The flow is everything you remember from those big markers, smooth but durable, and the fine point offers a crisp and consistent flow. The ink doesn’t bleed through or smear when you use this Sharpie on paper and it dries with trademark Sharpie quickness. Choose from 10 awesome colors, or just use plain old black for a more professional appearance.

Most Convenient Pen: The PicoPen Mini-Ballpoint With Keychain Holder

Never scramble for a writing instrument again. This pen has a magnetized cap to hold it to your keychain, or even to your briefcase or belt buckle for that matter. It’s lightweight and small, less than three inches, so it won’t be unwieldy no matter where you attach it. And it’s perfectly comfortable to write with. Just pull the pen from its cap when you want to use it.

The PicoPen is compatible with Fisher refills. It comes in two versions, one is stainless steel and the other is long-lasting titanium. 

Best Lighted Pen: Yacig Light-Up Pen, Pack of 2

If you work in a field that frequently puts you in dark surroundings, these light-up pens from Yacig are for you. Ideal for first responders, trade professionals, or anyone else who occasionally gets caught in less-than-ideal writing conditions, these pens have an LED light in the tip so you can see what you're doing, even in the dark. The barrel is made from heavy-duty metal for durability and a long life. Just click the button on the top of the pen to turn the light on high, low, or off. They're powered by a single AAA battery, so you can easily replace the battery when it dies and continue to use these pens for years. They come with a one-year replacement warranty for defects.  
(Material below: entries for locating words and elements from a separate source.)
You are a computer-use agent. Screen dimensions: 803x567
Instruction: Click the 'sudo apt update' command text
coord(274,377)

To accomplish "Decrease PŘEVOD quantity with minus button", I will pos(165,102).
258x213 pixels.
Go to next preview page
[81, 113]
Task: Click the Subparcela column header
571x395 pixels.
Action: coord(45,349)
Best Pen for Durability: AUOON Tactical Pen

It might not be mightier than a sword but AUOON's Tactical Pen comes close, and it can be nice to have on hand if you often work late and have to find your ways into dark parking areas in the evening on your own. Used by Navy Seals, first responders, and SWAT teams, it looks like a pen and it writes like a pen, but it also breaks glass quite efficiently and acts as a non-lethal weapon.
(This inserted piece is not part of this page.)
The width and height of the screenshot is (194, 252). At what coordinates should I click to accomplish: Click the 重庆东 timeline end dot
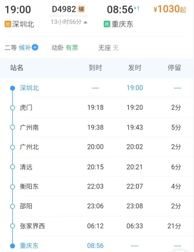(x=13, y=246)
It’s black and made of aluminum and Tungsten steel to stand up to just about anything you need it to do, including writing with it for years to come. It’s not cumbersome or difficult to write with despite its multiple purposes. 

Best Disposable Pen: The Pilot V Pen Varsity Disposable Fountain Pen

Not everyone wants to elevate penmanship to a fine art. Some of us just want that handy ink-producer sitting next to the computer keyboard or tucked into a pocket or purse because you never know when you’re going to need a pen, right? But why settle for the disposable you somehow managed to come home with from the bank, complete with the bank’s name emblazoned all over it? Who says you can’t have a little class on a budget?

Pilot makes several varieties of disposable fountain pens so you can write elegantly at any time in any place without worrying about misplacing it. The nib is of the fountain variety — no skimping there — and the flow system is top-notch, using black ink. And it’s classy, too. It doesn’t look like one of those disposables that come encased in jarringly bright plastic.